Los inspectores visitaron 21 de los 23 sitios declarados por Siria, y 39 de 41 instalaciones en estos sitios. Los dos sitios restantes fueron evitados “por razones de seguridad”, aunque según Damasco estaban “abandonados“, precisó la OPAQ.
Siria acata así la decisión del consejo ejecutivo de este organismo, que le pidió completar “esta destrucción funcional lo más rápido posible, y a más tardar el 1 de noviembre de 2013”. “Todos los depósitos de armas y sustancias químicas han sido precintados, con precintos irrompibles”, declaró Christian Chartier, portavoz de la OPAQ.
“Se trata de 1,000 toneladas de agentes químicos y de 290 toneladas de armas químicas”, añadió Chartier, quien precisó que las armas permanecen “en las instalaciones” ya que aún no se está en la “fase de traslado”. El programa debe ser examinado en una reunión del consejo ejecutivo de la OPAQ el 5 de noviembre. A partir de ese documento, OPAQ fijará las diferentes fechas límite para la destrucción definitiva del arsenal químico sirio, que debe quedar completada a mitad de 2014.

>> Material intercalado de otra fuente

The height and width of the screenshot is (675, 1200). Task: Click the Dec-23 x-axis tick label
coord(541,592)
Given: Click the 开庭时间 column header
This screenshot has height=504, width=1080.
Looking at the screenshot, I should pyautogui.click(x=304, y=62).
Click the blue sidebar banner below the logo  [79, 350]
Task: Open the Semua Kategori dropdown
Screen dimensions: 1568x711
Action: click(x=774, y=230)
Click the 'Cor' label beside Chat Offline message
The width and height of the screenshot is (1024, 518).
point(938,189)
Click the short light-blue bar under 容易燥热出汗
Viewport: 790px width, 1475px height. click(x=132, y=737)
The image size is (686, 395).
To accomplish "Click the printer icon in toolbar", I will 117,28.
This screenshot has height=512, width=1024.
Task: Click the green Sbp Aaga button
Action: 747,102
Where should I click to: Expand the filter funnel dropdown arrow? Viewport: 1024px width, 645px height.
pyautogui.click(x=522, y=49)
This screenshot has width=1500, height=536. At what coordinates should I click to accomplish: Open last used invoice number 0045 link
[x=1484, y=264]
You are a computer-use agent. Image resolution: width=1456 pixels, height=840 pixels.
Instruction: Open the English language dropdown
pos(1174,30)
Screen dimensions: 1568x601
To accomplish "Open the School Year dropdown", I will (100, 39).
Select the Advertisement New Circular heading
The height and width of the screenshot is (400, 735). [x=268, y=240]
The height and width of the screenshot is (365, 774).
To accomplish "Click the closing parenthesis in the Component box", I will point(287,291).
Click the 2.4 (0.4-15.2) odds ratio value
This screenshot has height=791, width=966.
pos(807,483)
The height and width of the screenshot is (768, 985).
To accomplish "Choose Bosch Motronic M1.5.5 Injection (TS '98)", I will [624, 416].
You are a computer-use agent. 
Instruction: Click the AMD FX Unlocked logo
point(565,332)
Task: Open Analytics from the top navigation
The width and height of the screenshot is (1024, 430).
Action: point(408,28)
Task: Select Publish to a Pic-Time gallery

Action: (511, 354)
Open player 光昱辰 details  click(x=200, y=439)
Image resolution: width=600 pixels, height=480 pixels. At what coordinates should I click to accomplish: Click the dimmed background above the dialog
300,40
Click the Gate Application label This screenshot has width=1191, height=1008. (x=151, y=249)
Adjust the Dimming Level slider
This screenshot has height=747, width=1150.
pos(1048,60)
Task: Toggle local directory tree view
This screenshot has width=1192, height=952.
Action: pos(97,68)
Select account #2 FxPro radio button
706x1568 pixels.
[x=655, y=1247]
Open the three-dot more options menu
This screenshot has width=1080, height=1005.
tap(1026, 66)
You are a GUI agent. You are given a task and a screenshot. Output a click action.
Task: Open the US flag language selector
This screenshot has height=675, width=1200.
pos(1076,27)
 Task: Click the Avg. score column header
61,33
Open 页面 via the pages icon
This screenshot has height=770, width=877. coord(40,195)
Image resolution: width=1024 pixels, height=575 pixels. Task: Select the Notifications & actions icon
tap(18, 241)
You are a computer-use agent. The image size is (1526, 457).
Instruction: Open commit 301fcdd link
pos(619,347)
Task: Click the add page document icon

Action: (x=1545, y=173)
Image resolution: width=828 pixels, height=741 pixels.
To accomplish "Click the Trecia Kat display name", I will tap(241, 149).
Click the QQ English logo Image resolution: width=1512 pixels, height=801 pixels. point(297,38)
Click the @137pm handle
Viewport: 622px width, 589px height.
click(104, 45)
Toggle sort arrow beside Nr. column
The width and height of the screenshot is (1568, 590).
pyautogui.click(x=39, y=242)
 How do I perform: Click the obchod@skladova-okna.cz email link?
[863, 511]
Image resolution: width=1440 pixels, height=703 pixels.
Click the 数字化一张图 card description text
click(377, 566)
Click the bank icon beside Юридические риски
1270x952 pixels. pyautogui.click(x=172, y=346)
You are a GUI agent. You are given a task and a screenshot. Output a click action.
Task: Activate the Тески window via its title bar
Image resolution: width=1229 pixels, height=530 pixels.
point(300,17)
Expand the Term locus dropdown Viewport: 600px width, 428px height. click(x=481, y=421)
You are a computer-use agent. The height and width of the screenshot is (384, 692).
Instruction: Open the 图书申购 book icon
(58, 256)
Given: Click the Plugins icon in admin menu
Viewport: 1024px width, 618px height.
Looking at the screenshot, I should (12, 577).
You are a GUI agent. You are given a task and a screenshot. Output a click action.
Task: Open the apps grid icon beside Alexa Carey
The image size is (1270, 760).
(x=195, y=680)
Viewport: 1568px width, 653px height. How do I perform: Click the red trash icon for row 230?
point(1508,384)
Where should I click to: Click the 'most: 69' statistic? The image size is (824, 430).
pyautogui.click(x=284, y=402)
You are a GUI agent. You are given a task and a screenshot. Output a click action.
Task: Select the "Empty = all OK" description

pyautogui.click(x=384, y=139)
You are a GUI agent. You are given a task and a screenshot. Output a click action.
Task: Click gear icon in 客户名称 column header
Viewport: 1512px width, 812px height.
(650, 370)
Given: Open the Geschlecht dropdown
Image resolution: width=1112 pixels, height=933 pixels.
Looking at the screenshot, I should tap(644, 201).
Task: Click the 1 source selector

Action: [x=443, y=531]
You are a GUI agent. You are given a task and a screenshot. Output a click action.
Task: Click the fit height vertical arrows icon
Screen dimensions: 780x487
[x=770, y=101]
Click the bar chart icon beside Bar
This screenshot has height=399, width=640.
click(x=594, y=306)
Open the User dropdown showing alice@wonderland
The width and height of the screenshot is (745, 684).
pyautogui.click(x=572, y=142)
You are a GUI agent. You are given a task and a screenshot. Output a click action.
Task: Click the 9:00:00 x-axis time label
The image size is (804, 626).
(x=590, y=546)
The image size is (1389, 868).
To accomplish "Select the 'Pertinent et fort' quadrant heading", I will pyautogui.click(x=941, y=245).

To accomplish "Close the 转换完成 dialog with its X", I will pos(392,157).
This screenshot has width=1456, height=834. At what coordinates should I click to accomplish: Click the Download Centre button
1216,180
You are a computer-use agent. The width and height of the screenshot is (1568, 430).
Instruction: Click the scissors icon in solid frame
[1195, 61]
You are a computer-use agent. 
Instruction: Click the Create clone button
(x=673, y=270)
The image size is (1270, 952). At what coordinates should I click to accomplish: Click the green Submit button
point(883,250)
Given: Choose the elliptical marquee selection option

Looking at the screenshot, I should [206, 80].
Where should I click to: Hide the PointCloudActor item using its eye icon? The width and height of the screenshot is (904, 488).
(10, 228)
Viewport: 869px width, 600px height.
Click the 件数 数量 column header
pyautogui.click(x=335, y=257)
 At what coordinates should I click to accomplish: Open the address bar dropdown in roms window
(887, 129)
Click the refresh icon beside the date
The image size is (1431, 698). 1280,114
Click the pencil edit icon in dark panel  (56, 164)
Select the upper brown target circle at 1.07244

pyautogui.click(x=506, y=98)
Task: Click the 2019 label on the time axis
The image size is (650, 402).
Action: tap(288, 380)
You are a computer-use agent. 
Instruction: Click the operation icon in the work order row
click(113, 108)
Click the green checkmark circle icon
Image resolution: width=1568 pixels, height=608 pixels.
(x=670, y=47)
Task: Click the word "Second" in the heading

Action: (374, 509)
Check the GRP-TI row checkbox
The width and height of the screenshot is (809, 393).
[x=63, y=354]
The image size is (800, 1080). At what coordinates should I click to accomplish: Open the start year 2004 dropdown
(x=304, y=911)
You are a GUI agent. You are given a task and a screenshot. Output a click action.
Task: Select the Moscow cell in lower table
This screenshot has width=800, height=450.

Asimismo, ayer, la televisión Arabiya afirmó que Israel bombardeó una base militar aérea en el noroeste de Siria contra un cargamento de misiles destinado a Hezbolá, movimiento chiita libanés aliado del régimen de Bashar al Asad y enemigo jurado del Estado hebreo. Un responsable estadounidense confirmó un “ataque israelí” sin entrar en detalles.